Exercise directions :: Wherever the string "Choose" appears in the records, return the line that holds it.

═══ Extracted data ═══

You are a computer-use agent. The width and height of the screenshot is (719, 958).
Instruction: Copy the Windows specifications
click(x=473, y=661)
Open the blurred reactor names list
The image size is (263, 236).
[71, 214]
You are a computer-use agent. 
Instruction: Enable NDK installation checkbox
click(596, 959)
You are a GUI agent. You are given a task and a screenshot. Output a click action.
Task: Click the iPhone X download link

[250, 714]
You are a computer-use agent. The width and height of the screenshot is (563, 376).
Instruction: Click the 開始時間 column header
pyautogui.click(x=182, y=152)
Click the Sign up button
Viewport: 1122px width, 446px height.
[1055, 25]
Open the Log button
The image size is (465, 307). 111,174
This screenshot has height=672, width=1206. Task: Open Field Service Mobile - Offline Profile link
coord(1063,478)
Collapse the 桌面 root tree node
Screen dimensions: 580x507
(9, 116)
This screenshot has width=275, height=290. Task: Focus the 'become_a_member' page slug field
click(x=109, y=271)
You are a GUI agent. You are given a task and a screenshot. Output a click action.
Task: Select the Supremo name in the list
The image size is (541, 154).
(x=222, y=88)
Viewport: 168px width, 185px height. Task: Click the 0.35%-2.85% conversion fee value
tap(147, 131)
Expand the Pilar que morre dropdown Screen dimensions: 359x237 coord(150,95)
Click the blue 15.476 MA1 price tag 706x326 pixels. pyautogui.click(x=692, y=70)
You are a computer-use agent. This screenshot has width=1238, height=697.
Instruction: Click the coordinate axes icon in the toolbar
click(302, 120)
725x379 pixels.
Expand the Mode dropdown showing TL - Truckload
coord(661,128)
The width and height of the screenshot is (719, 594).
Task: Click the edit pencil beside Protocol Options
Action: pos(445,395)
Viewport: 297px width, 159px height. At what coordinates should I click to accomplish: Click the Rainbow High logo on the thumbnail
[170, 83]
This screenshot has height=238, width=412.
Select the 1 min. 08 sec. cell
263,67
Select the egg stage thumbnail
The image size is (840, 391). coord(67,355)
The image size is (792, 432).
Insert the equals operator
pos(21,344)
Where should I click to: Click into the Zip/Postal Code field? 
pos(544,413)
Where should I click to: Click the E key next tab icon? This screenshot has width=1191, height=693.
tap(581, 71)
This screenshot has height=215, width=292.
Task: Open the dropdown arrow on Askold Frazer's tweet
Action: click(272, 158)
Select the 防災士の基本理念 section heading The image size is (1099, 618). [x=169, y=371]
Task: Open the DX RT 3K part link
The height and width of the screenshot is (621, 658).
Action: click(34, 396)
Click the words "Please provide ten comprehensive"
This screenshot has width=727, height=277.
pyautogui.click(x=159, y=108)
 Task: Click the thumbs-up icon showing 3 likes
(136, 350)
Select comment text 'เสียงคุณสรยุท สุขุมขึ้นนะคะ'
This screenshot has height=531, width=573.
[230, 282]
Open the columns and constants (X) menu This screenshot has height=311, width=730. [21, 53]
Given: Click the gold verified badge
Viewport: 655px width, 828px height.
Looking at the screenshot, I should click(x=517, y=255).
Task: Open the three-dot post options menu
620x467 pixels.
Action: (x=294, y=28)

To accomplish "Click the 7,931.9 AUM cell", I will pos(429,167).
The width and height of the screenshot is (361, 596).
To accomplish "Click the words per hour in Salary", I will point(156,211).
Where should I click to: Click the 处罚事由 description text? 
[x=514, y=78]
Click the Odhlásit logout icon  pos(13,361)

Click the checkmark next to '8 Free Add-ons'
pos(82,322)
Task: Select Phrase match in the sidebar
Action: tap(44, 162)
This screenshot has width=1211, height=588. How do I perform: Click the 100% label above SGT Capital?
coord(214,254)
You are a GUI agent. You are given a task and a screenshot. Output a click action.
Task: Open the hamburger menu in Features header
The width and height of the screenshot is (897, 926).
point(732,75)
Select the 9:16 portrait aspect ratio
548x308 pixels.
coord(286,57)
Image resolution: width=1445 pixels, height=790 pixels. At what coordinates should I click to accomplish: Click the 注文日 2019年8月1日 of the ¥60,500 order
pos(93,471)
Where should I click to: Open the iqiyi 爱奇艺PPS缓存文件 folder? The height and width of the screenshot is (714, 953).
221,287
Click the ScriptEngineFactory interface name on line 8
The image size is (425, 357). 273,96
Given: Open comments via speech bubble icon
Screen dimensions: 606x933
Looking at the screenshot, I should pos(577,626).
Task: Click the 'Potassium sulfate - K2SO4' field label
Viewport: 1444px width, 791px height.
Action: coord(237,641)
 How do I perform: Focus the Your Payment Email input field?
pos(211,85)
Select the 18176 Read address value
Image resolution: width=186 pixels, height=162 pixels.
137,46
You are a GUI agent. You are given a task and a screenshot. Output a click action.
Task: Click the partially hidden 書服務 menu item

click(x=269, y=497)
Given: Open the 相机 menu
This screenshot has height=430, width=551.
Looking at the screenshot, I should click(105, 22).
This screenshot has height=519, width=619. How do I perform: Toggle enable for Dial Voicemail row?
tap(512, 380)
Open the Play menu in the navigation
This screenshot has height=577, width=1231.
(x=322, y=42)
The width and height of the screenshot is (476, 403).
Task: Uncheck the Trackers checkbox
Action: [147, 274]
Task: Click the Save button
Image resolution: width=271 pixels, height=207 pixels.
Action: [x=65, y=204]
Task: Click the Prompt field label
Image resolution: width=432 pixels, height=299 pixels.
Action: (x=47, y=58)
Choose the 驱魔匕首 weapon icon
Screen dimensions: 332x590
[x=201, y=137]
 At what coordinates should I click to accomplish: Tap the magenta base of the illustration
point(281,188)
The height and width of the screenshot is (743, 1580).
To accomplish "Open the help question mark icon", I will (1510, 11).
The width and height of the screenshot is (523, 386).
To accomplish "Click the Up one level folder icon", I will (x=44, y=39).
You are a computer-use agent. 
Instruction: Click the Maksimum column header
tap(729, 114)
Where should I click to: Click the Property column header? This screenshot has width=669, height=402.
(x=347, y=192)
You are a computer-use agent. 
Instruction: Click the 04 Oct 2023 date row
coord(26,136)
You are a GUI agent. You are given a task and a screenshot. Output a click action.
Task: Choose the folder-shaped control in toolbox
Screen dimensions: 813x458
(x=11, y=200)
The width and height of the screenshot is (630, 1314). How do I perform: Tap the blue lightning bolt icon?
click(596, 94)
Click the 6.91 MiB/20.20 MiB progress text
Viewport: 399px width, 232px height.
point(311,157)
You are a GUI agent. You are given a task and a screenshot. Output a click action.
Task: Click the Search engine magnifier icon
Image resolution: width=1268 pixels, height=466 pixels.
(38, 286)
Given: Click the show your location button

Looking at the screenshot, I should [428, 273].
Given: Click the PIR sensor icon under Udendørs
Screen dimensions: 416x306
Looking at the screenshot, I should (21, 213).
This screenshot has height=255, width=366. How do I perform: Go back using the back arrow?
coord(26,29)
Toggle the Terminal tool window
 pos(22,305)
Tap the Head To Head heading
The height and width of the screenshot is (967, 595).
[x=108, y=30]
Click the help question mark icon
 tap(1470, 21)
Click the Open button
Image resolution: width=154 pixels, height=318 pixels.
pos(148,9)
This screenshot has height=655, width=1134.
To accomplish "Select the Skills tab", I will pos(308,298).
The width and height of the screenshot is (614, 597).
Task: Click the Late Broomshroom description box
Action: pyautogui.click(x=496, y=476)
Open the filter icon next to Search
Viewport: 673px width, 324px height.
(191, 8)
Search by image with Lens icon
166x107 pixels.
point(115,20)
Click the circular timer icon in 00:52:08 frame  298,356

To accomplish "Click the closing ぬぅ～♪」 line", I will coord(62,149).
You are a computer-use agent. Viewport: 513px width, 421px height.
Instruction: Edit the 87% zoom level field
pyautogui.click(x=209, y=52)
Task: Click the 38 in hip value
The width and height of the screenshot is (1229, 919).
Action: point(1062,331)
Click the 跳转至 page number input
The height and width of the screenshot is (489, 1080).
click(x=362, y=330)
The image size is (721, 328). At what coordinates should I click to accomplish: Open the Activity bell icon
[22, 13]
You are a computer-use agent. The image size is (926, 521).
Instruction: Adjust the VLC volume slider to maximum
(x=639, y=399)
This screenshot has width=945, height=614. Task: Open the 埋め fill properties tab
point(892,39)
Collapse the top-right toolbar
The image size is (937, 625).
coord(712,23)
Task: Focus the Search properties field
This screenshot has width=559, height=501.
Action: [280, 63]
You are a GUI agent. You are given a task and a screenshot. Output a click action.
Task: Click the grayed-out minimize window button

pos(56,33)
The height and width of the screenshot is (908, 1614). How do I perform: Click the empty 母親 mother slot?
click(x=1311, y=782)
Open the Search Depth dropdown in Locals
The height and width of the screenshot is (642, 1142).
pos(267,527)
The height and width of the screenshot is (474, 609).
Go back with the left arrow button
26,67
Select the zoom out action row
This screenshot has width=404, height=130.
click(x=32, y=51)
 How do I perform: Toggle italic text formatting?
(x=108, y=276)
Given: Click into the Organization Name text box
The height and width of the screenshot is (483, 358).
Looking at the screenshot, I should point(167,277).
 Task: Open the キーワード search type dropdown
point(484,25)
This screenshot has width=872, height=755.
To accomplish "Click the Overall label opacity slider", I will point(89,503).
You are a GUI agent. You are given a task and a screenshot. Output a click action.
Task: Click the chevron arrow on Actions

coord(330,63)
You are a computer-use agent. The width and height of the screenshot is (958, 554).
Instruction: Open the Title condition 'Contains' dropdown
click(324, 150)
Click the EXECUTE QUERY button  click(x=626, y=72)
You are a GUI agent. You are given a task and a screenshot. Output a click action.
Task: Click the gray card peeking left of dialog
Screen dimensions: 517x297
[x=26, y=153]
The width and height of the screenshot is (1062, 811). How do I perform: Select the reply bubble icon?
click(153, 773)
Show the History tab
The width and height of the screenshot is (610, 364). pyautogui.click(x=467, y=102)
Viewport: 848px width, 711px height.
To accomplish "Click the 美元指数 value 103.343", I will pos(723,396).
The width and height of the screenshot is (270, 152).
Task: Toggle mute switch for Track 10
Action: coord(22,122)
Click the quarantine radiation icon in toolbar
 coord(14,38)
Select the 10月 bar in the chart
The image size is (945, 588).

═══

Reply to the task ::
Choose the 驱魔匕首 weapon icon
Task: Choose the folder-shaped control in toolbox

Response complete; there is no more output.